> _TASK_: The answer must be one number: how many lines of the records contain "screenshot".

[[ DATA RECORDS, beginning ]]

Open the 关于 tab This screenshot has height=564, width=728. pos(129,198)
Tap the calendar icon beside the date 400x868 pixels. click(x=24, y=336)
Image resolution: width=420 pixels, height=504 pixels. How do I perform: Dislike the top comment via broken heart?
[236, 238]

[[ DATA RECORDS, end ]]
[[ DATA RECORDS, beginning ]]

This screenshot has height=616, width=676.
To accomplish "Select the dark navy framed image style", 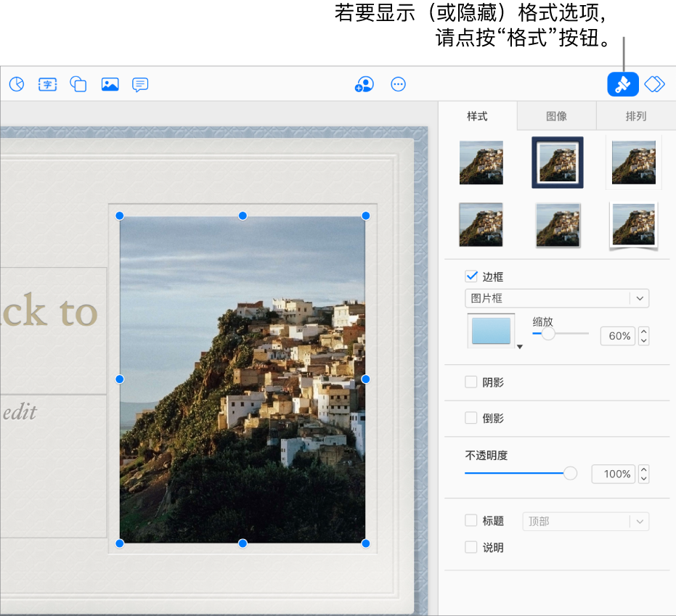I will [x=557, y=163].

[[ DATA RECORDS, end ]]

> _SOLUTION FOR THIS TASK_: 2